Esses líderes abriram veredas para utopias que pareciam adormecidas (esquecidas no tempo e no espaço). Partiram da realidade social em direção às pessoas, grupos e instituições. De passo em passo e com pequenas iniciativas foram organizando trabalhos, abrindo inciativas e unindo pessoas e grupos. Tudo começava pelo coração. Aqui, entra em campo a ação, esforço, coragem e esperança. Marcam feitos numa perspectiva utópica – utopia, representação construtiva de um mundo possível –, conceito com um componente ambíguo, decorrente da própria etimologia: oútopos e eu-topós, isto é, “não lugar” e “bom lugar”. Buscam reverter uma solução indesejável e necessitada de mudança. Temos aí o estereótipo das grandes vocações bíblicas – o ato da presença. Um após outro ou um e outro criam possibilidades de encontro. Modulam pensamentos. Abrem veredas para utopias que pareciam adormecidas. Partem da realidade social em direção às pessoas, grupos e instituições.
Outros exemplos podem ilustrar esses trabalhos numa conjunção da profecia com a mística. Esta harmonia interior alimenta e dinamiza a realidade. A trajetória de Dom Pedro Casaldáliga, por exemplo, articula dialeticamente vários elementos e relações latentes e difusas no campo social, político e religioso. Os atos e obras deste bispo compõem sua história, sua vida, sua causa, seu testemunho. Seu discurso e sua prática eram pela superação da pobreza, pois a práxis do amor fraterno ultrapassa o
3
nível particular para o social. Assumir o religioso, para este bispo era mover-se em ondas de criatividade, solidariedade e partilha. Obra e pessoa rimam em seu trabalho religioso, intelectual e social, como lembra o poeta Carlos Drummond de Andrade: “Tu és a história que narraste, não o simples narrador”.
Entre outros, tantos outros que compõem este cordel de coragem e esperança, menciono alguns – Zilda Arns, Marçal Guarani, Chico Mendes, Irmã Dorothy, Bruno Araújo, Dom Phillips, Dom Helder Câmara. Uma lista que no escuro de dores, projetaram outro tempo – um cordel de esperança. Lançaram raízes de gratuidade e amor de forma dinâmica e participativa.
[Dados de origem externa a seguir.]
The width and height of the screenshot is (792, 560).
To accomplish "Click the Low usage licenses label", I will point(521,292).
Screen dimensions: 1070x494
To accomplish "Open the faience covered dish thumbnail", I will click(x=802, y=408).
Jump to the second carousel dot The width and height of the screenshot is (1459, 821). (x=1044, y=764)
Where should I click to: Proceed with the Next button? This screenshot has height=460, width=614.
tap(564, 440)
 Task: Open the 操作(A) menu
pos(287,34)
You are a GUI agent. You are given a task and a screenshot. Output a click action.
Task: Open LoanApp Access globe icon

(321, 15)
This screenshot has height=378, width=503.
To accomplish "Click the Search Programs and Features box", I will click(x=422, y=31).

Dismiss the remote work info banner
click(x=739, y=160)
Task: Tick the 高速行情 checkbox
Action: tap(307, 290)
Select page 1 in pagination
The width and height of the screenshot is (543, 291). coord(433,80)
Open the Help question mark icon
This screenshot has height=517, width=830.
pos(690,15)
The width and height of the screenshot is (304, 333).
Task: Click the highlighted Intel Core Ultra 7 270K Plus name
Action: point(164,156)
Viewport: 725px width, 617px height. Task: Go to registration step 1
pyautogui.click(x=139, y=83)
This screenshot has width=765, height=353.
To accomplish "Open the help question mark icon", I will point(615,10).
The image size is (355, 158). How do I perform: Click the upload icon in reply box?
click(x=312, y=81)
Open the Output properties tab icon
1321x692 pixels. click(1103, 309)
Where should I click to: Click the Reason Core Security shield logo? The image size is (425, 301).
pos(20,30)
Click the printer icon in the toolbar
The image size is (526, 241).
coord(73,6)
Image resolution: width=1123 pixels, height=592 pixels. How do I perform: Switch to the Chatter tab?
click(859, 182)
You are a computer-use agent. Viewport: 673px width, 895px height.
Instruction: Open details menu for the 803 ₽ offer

Desenharam gestos de fundação e novas formas de vida em comum.
“O povo unido jamais será vencido”. Dito de outra forma, este refrão pode transformar o destino imposto em destino construído, sonhado e desejado. Uma sinfonia para vestir o coração e desenhar o amanhã – outro mundo. Somos convidados a compor esse cordel de esperança com gestos de humanidade e palavras que acolhem e dão cor à vida.
Como num eterno retorno, ainda há lugar para a invenção e a solidariedade, pois o futuro pertence a quem tem motivos de esperança. Na partilha do amor, as relações se humanizam. Assim, o “mundo pode tornar a começar”, como lembrou Guimarães Rosa.